◆ **Extrait à lire**:
======
13. L’arrêt relève que l’employeur a pris la décision d’organiser le vol des deux hélicoptères en formation rapprochée, les aéronefs devant effectuer un vol à faible distance l’un de l’autre. Il constate que l’organisation de ce vol correspond à un scénario défini par l’employeur qui souhaitait réaliser des prises de vues de ce vol dans le cadre du tournage de l’émission de télévision. Il estime que le vol en formation des hélicoptères transportant des passagers représentait un risque, que l’employeur a choisi de prendre, et qui se trouve à l’origine directe et certaine de la collision entre les appareils ayant entraîné le décès de la victime.
14. L’arrêt ajoute que l’employeur pouvait prendre des mesures pour préserver les passagers de l’accident, en excluant la possibilité d’un vol en formation des hélicoptères ou en modifiant leurs trajectoires de vol. Il considère qu’en l’absence de vol d’essai sans passagers, de vérification de l’existence d’un moyen de communication entre les aéronefs ou entre ces derniers et le sol, ou de mention d’un risque de collision dans le plan de sécurité et de sûreté, l’employeur n’a pas pris les précautions qui s’imposaient. Il retient que les sociétés tierces qui sont intervenues pour assurer les prestations techniques et de sécurité demeuraient sous la supervision, la direction et le contrôle de l’employeur.
======
◆ **Consigne 1**:
Pouvez-vous traduire en anglais cette phrase de l'extrait sur l'accident d'hélicoptères : « Il retient que les sociétés tierces qui sont intervenues pour assurer les prestations techniques et de sécurité demeuraient sous la supervision, la direction et le contrôle de l’employeur. » ?
◆ **Consigne 2**:
Pouvez-vous extraire mot pour mot, dans l'extrait sur l'accident d'hélicoptères, le passage qui s'ouvre sur les mots contenant "13. L’arrêt relève" et se termine par "de la victime." ?

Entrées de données
======
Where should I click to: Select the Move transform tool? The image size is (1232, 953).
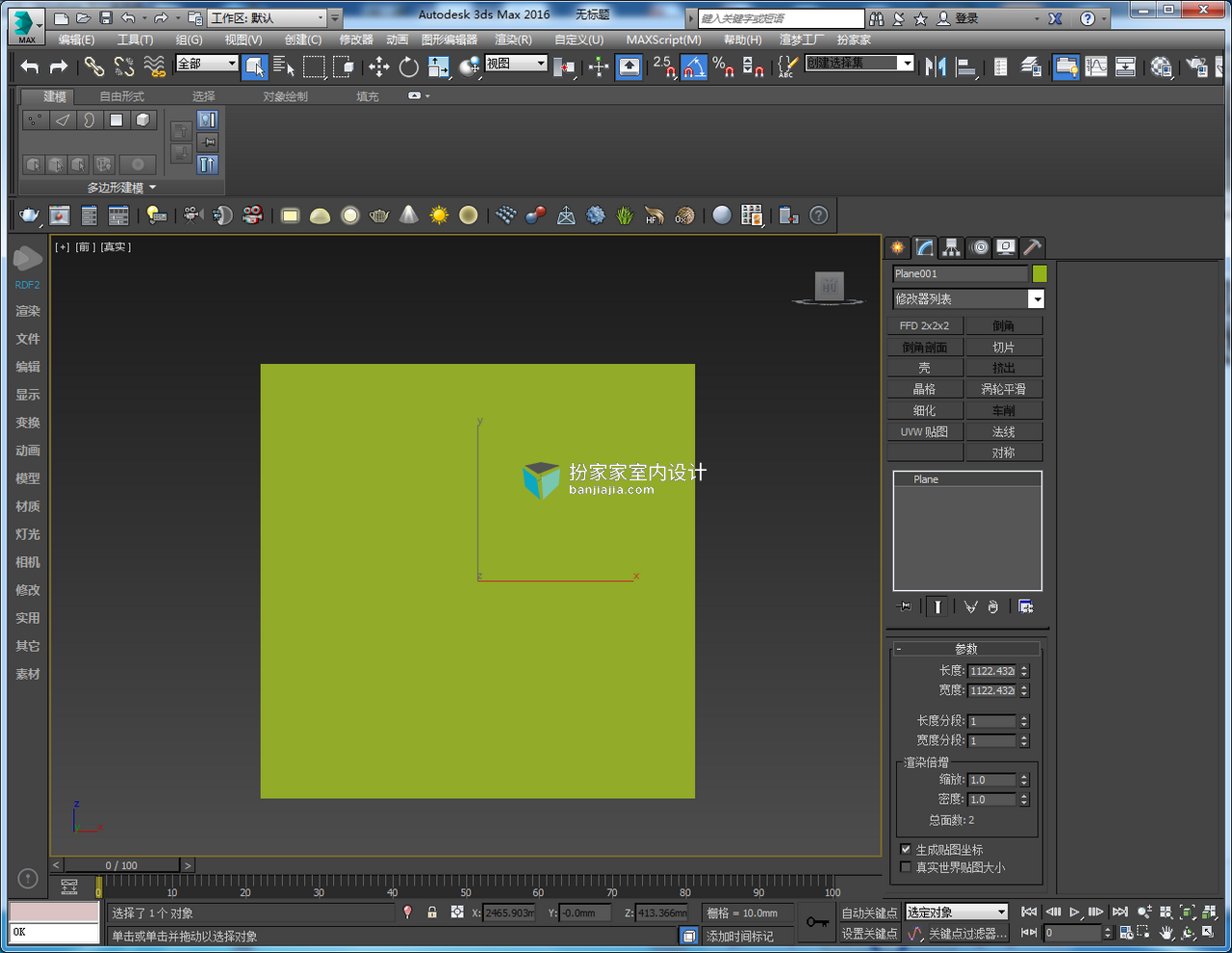(379, 66)
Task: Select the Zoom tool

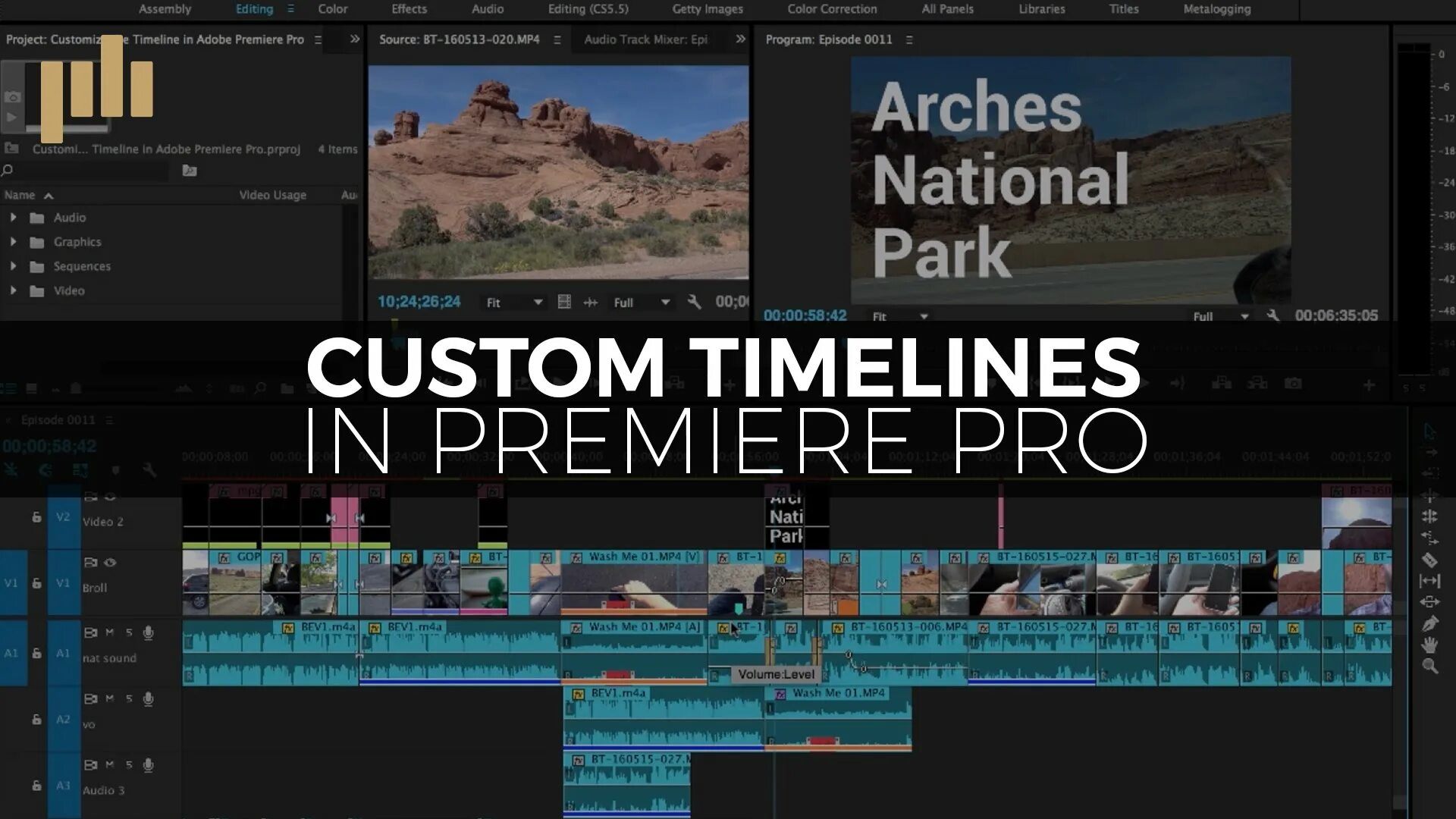Action: pyautogui.click(x=1429, y=667)
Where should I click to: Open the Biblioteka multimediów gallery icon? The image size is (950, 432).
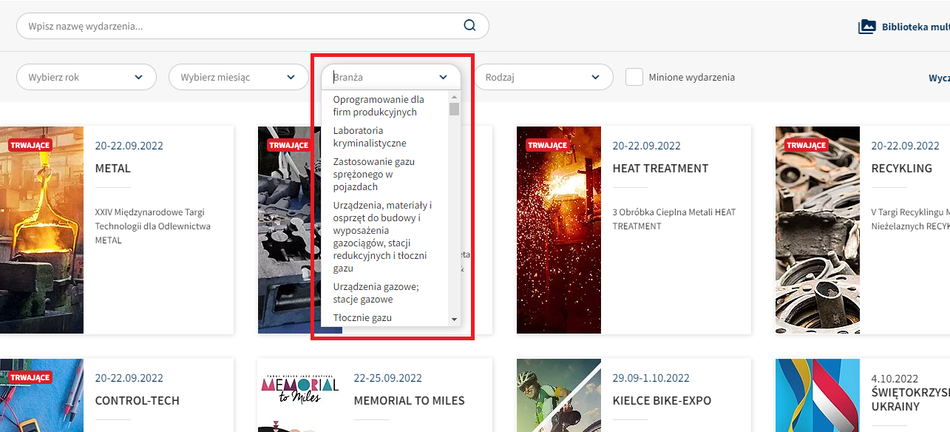[867, 27]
======
◆ **Réponse finale 1**:
It holds that the third-party companies that were involved in providing the technical and safety services remained under the supervision, direction and control of the employer.

◆ **Réponse finale 2**:
13. L’arrêt relève que l’employeur a pris la décision d’organiser le vol des deux hélicoptères en formation rapprochée, les aéronefs devant effectuer un vol à faible distance l’un de l’autre. Il constate que l’organisation de ce vol correspond à un scénario défini par l’employeur qui souhaitait réaliser des prises de vues de ce vol dans le cadre du tournage de l’émission de télévision. Il estime que le vol en formation des hélicoptères transportant des passagers représentait un risque, que l’employeur a choisi de prendre, et qui se trouve à l’origine directe et certaine de la collision entre les appareils ayant entraîné le décès de la victime.